The strength and inventiveness of the resurgent commons movement, which has led us to speak of the commons in the singular, as an emergent mode of production, can help us emerge from this false state/market alternative. The forms of self-management of production, common property, and the experiences of direct democracy enacted by the new movements do not merely revive the social and solidarity economy and the non-statist tradition hegemonic within the early labour movement up to the Paris Commune. They also provide us with essential lessons for reflecting on what we can call the communisation of the public, where by this concept we refer to a configuration in which the principles of the democracy of the commons and inappropriability penetrate into the very heart of the macroscopic institutions of the public and transform, from within, the way public administration and public services function.
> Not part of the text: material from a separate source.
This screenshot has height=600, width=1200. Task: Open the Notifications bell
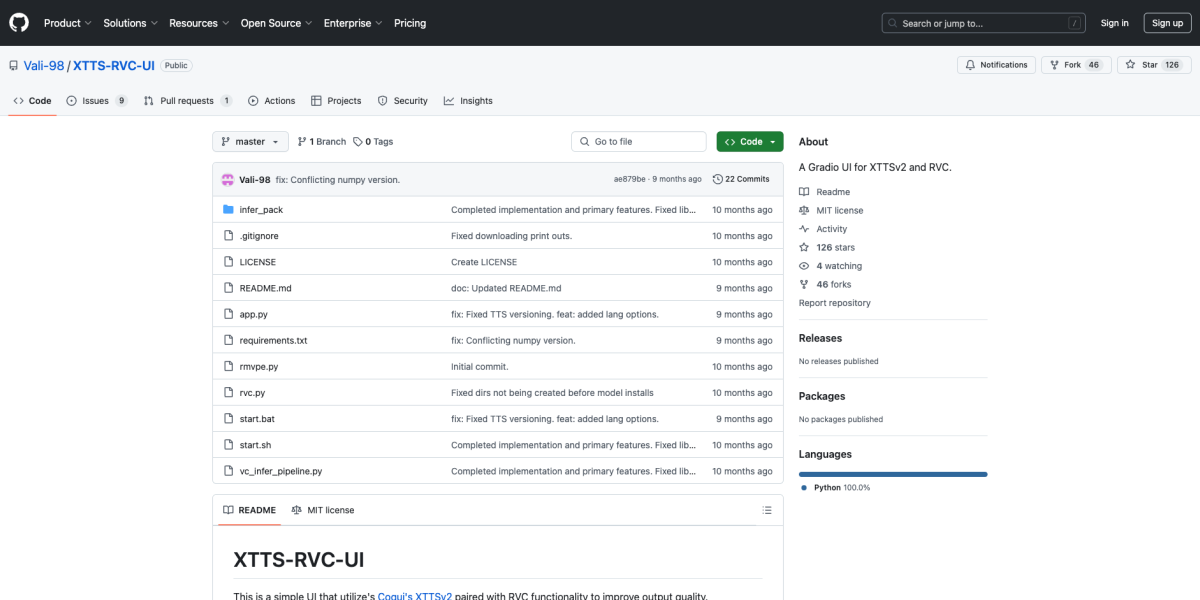click(x=995, y=64)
In support of this thesis, in this short space at our disposal, two main elements can help us overcome the conception of the public that is still dominant today, historically and theoretically.
The first is the establishment of the general social security system in France in 1945. Originally, the collection of social security contributions did not depend on the state or employers, but on a fund whose management was entrusted to workers’ representatives, first appointed by the trade unions, then directly elected by the employees. In this sense, the first organisational model of social security can be understood as a macroscopic institution of the common and still constitutes an essential reference for thinking about an alternative to the State-Market duopoly. In this regard, it is worth remembering that the stratagem adopted to pass the current pension reform through a rectifying finance law was only possible thanks to a progressive process of re-centralisation, the main stages of which lie in the Jeanneney ordinances that, in 1967, imposed paritarism and abolished the direct election of administrators by workers, and then, in 1996, in the institution of the social security financing laws that completed its statehood.
The second element is the reflection that developed in Italy within the Rodotà Commission (2007). As part of a project to rewrite the Civil Code, it proposed the introduction of the legal concept of ‘common goods’, but also a comprehensive reorganisation of the regime of public goods belonging to the state. Common goods are defined as ‘things that express functional utility for the exercise of fundamental rights and the free development of the person’ and that must be protected ‘also in the interest of future generations’. They are therefore inseparable from the processes of self-government that guarantee their reproduction, according to rules of ‘collective civic use’ that oppose the exclusive logic of property, whether public or private. Another proposal of the Rodotà Commission was to take away from the state administration the power to dispose of public goods as if it were their exclusive owner, and to design stronger legal devices to establish the inalienability and inappropriability of these goods.
In conclusion, the public administration, once its transcendent position has been removed, must be rethought as a mere agent, and no longer as the owner, of collective goods and resources that it now feels free to abuse, alienating and privatising them.